The forecasts give investors a template, distilling all that is known today and what is reasonable to expect for the future, according to various savants. It gives them a point of departure. “Forecasting stock market returns is one of the most effective tools for risk management and portfolio diversification,” write two scholars at the Sri Sathya Sai Institute of Higher Learning in India in a research paper.

Market forecasts are like good science fiction: In attempting to suss out what tomorrow will look like, they tell you a lot about today.

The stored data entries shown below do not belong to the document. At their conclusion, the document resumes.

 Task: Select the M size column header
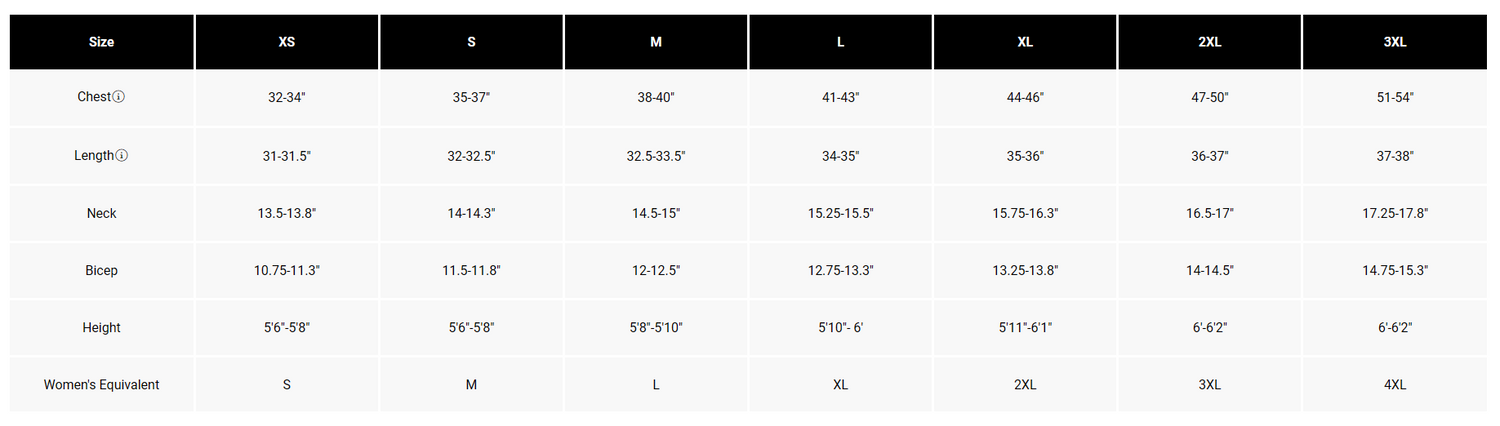tap(656, 42)
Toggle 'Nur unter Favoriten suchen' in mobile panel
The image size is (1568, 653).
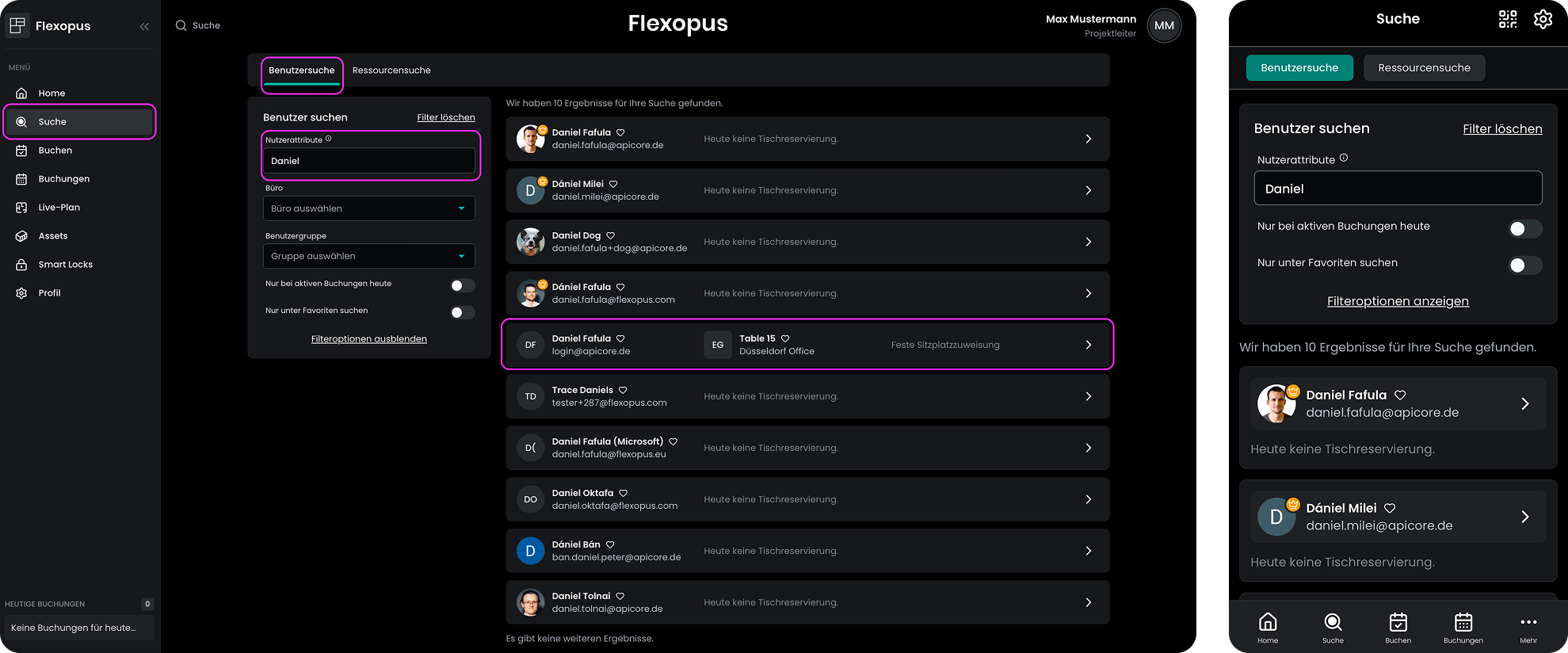[x=1524, y=265]
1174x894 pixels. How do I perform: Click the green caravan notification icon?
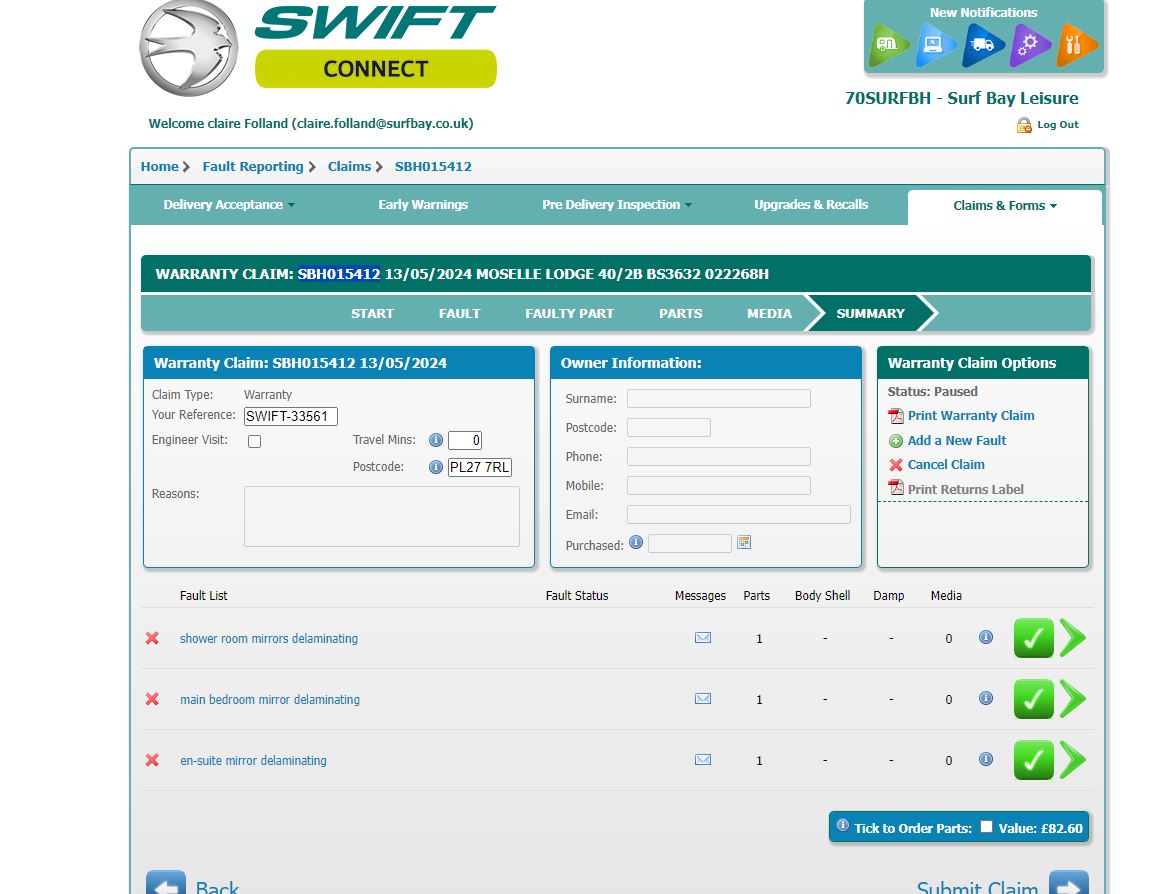coord(888,45)
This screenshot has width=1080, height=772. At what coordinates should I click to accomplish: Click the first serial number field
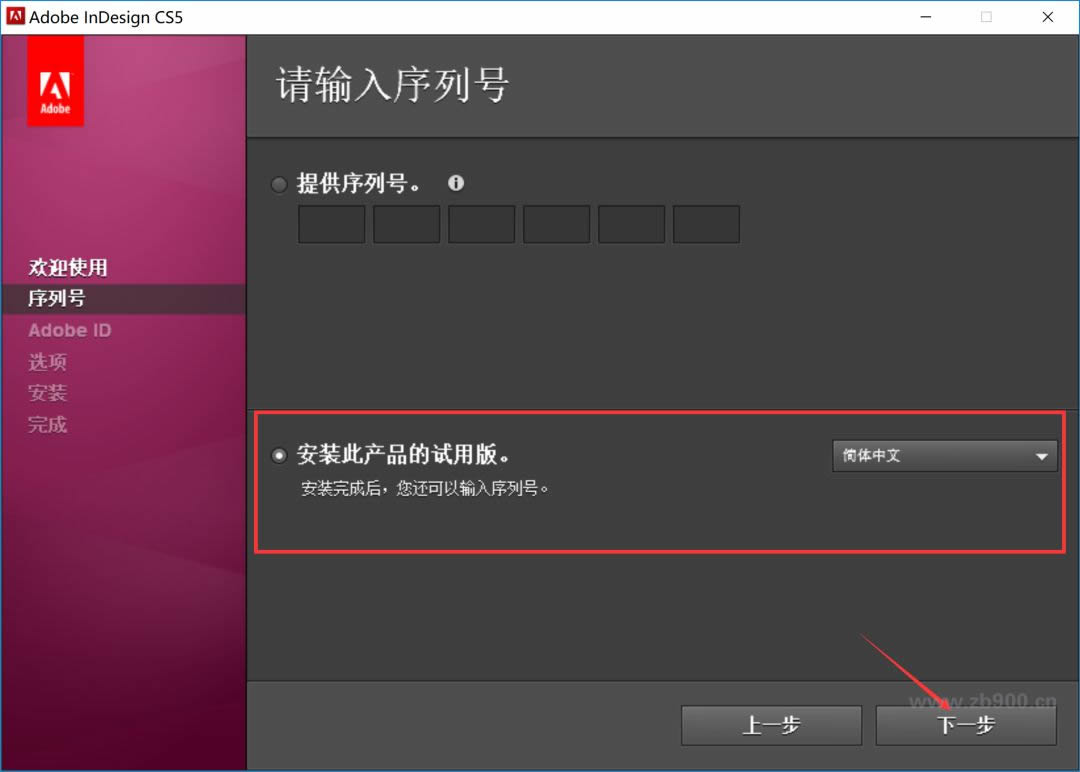pyautogui.click(x=331, y=225)
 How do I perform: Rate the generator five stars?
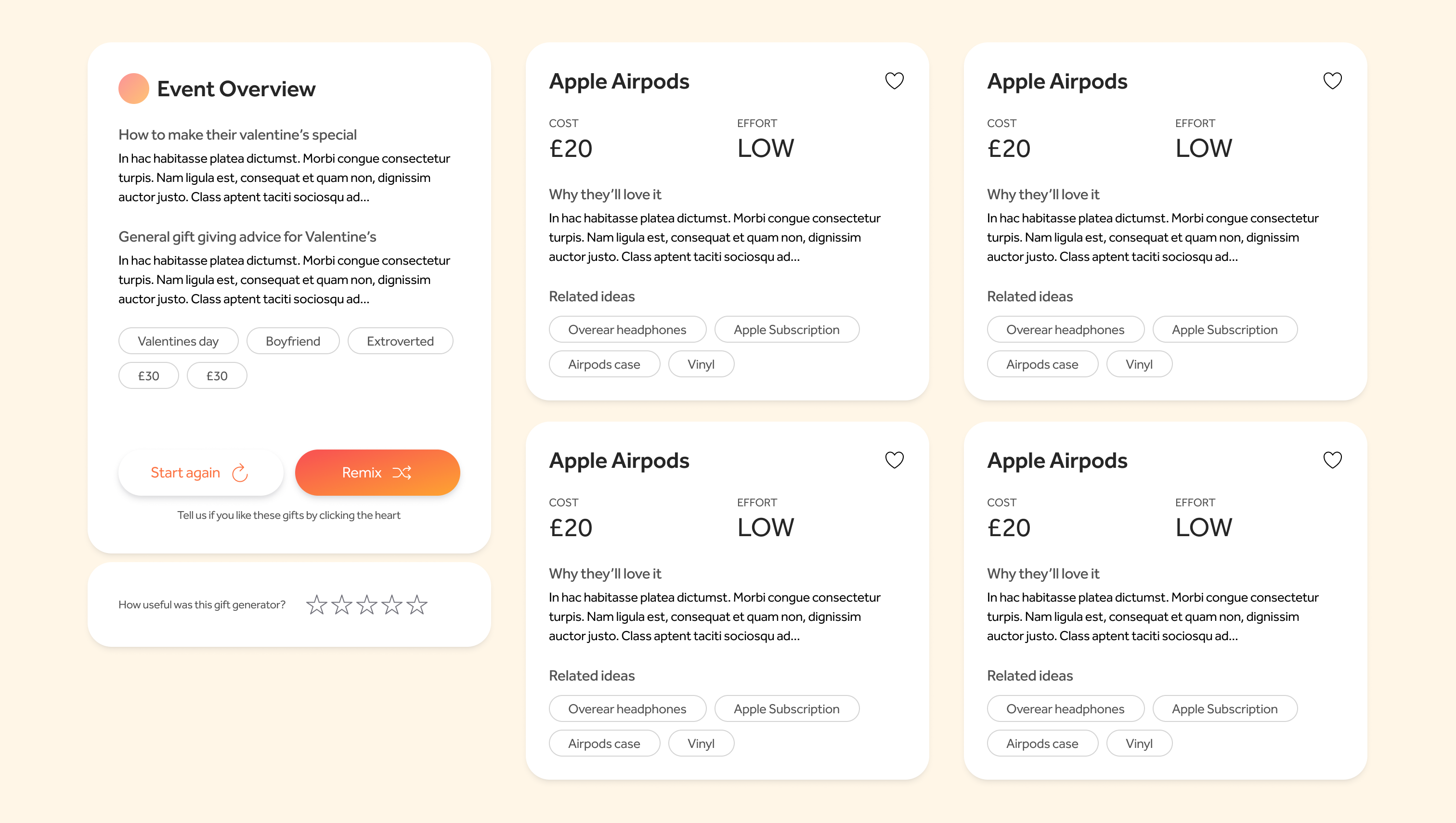pos(417,605)
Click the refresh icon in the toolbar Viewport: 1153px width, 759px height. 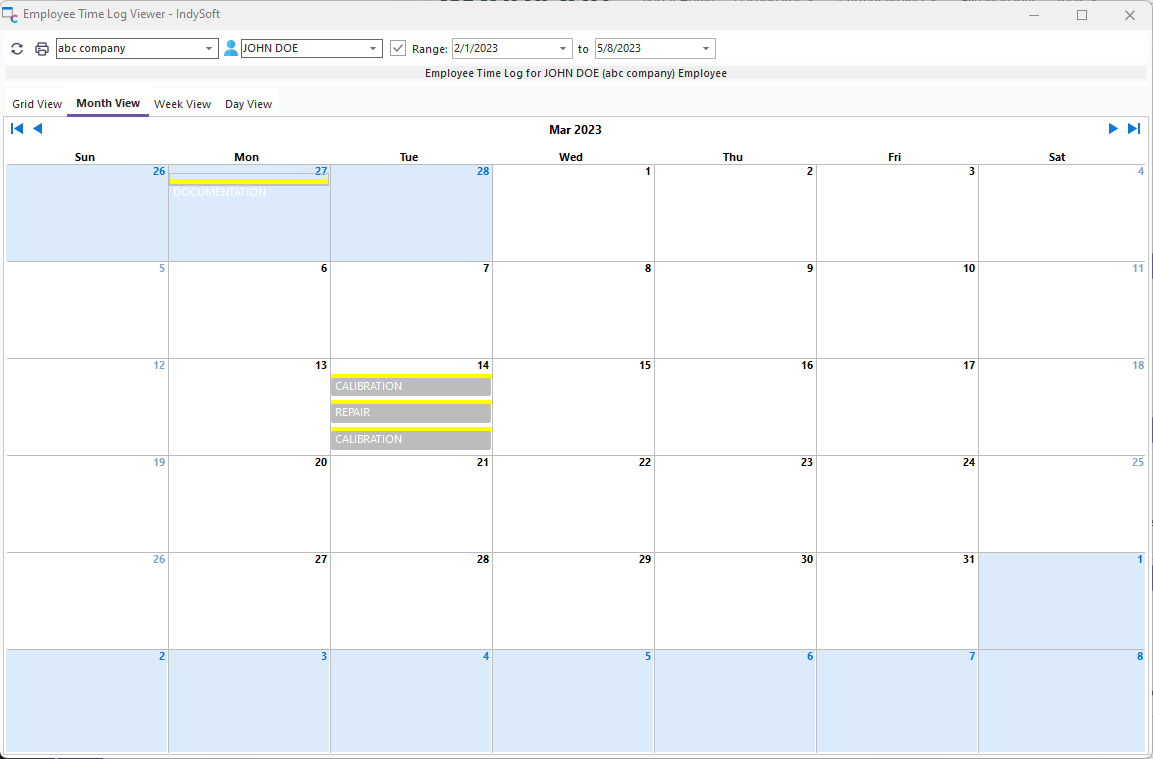coord(17,49)
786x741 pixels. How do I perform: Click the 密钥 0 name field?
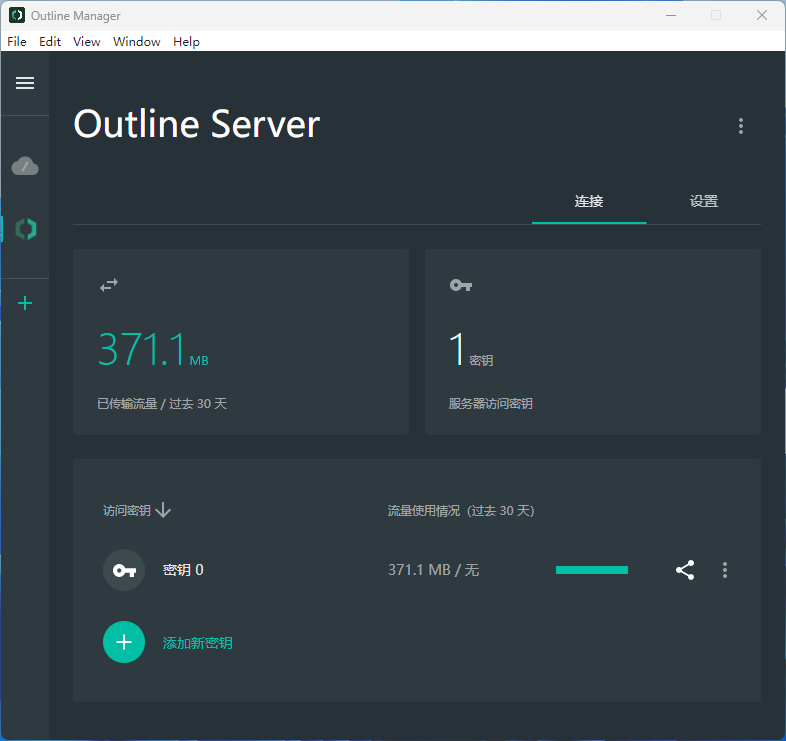184,570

For instance, the totalitarian state that George Orwell envisioned in his classic novel 1984, written in 1948, was really about what could happen if Soviet-style rule took over the world, as then seemed possible. The book laid out a thesis of what to beware of, summing up the postwar fears that formed the basis for anti-Soviet activities in the West, such as the Marshall Plan and NATO.

 “The most important thing to know to accurately forecast future stock prices is what mood investors will be in in the future,” writes Morgan Housel, a partner at asset manager Collaborative Fund. 

That mood sure has shifted recently. At the end of a horrific 2020, the median forecast for the closing level of the S&P 500 in 2021 was 3,800, a Bloomberg survey found. In other words, the expectation was for only a marginally better 2021.

Recall the scene back then: After a steep dive in winter 2020 as the pandemic began, the market recovered nicely, and then some, returning 21%. But the consensus for 2021, from the perspective of year-end 2020, held that such a repeat performance was unlikely. As it turned out, 2021 shot up almost 27%.

In December 2021, consensus for 2022 was also underwhelming: 4,825, which would represent a mere 1.2% increase by the end of this year. We are almost five months into 2022 and the market seems as if it would be lucky to get that.

Contrast the pandemic-era estimates with the ones before. Where the outlooks lately have been glum, the ones from the teens were euphoric, and for good reason. The economy was flourishing, inflation was negligible and armed conflicts were rare and small.

There had been a string of double-digit advances for the S&P 500. The consensus for 2018 was for the index to jump 20%. But the Federal Reserve’s campaign to boost rates put the kibosh to that, and the result was minus 4.5% in the S&P 500.

Right now, Wall Street firms are trimming their flat-market expectations for 2022. Credit Suisse cut its forecast. Goldman Sachs, Bank of America and Morgan Stanley are also looking for a down year-end result. Most haven’t put numbers on the bum calls quite yet.

Will that happen? If current trends continue, probably. But at least we know that.